Of course, I denied it. It is my habit when accused of losing one or the other of my faculties, to go into a denial mode. But my daughter had a lot of examples to quote. Every Saturday, I asked her if she had classes that day. She says it shows I have loss of memory for how could a mum forget a thing the daughter has told her so often, perhaps even a hundred times over ? Its not that I had forgotten; i wanted to have something to talk to her and so out of common courtesy, I ask her , did you go to class today ?

But later and now as I think about it, perhaps I do have memory loss. I am never able to remember my parents’ wedding anniversary or my sister’s. Every year, I remember about a month later that my parents’ anniversary has passed. And with my sister’s anniversary, I never remember until many months later.

I have hated myself after any such incident- so perhaps I do have memory loss after all but a selective loss of memory.

I am thinking about why I have this problem. Perhaps I don’t sleep enough- and that’s true. Most days I wake up around 3 :30 am – groggy and tired but unable to sleep anymore for fear of missing out on some chore. The funny thing is I can’t complete any chore at this time because of being sleep-deprived and end up on the couch watching a soap opera, which I really do not want to watch.

I have a lot of work to catch up with-domestic chores, work chores, an exam popping up in September and so on but I have been unable to concentrate on any of these, because of my constant tiredness.

I am reading a post written on the Observer by Benjamin Hardy, where he asks – “are you one of those people in survival mode ?” ( Please read this article- it is so useful : 8 things every person should do before 8 am)

I am, for sure. I just manage to make it from one day to the next. I worry about things about which I can’t do anything about. I don’t eat well and when I do, I grudge myself every mouthful I put into my mouth. I don’t enjoy my work and am always wishing I was working elsewhere( though the money is good). And at home, I am in dreamland, in soap opera land, wondering why my life was not any different.

The writer of this post tells us to focus on small things and to take small steps towards our goals, which need to be charted down- that makes our life so orderly doesn’t it ?

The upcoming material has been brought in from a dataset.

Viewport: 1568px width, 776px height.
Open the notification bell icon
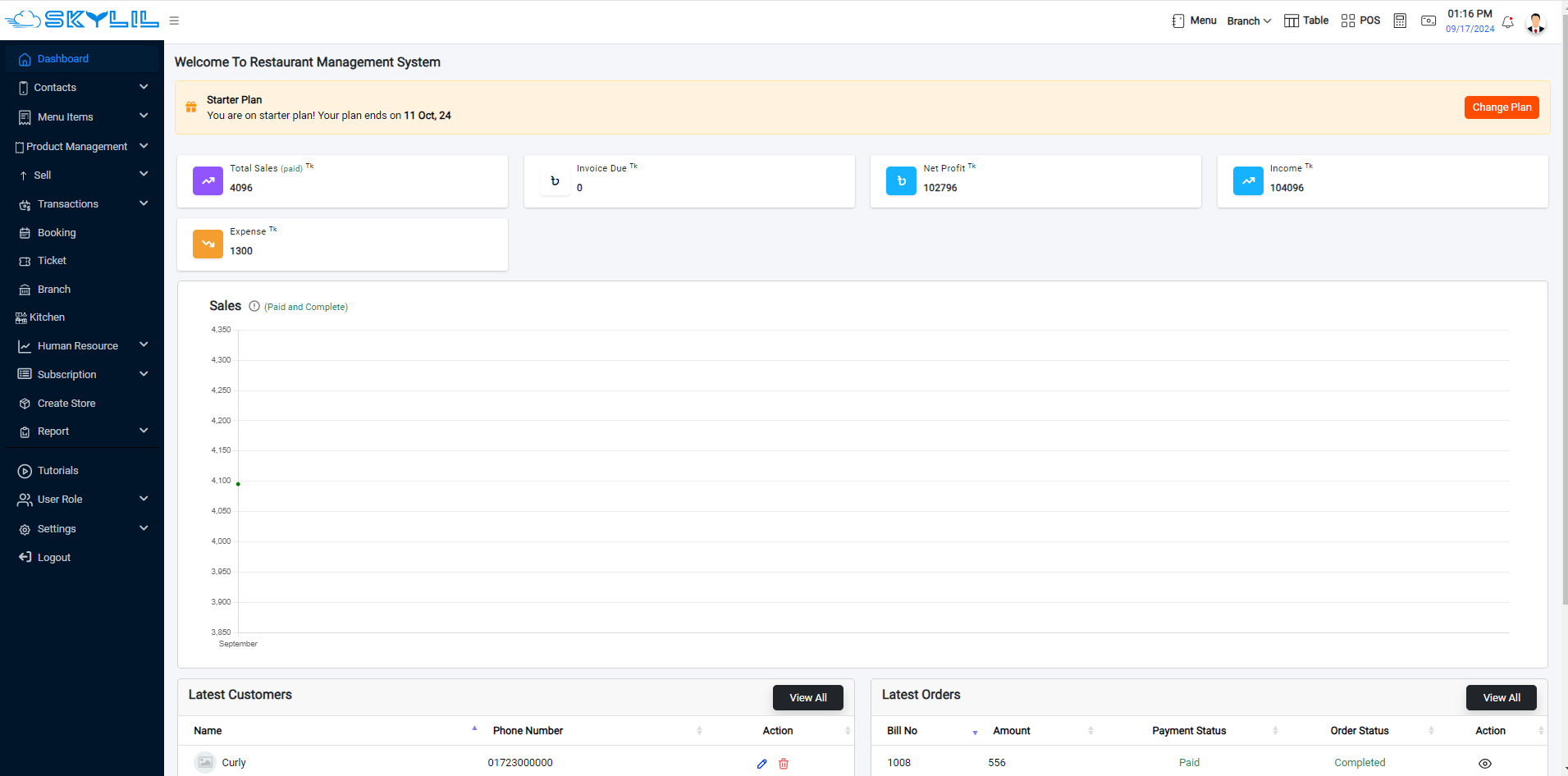pyautogui.click(x=1507, y=22)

I, who am a regular procrastinator, a Miss. Put-it-off, a worrier after Putting- it -off, needs discipline in my life and plenty of gratitude. I am going to try to follow these simple steps, advised.

1. Sleep well.

2. Prayer and Meditate

3. Hard physical activity

4. Consuming 30 grams of protein at breakfast

5. Take a cold shower in the morning

6. Read or listen to uplifting content

7. Review my life vision

8. Work towards my life vision, by taking small steps towards my goals.

I don’t want to end my life, not having done anything with my life, either for myself or for others. I don’t want to be that someone who does not remember what happened yesterday and being ungrateful for small mercies. I don’t want to be someone who is a constant cribber about what might have been.

I want to live in the today- doing what I really want and being happy at it. I want to create good memories and want to be able to remember them and be happy in them. I need to work towards writing down my thoughts, so I don’t lose track of them and forget things- I don’t want my memories to be buried among my burdens. I want to be truly alive.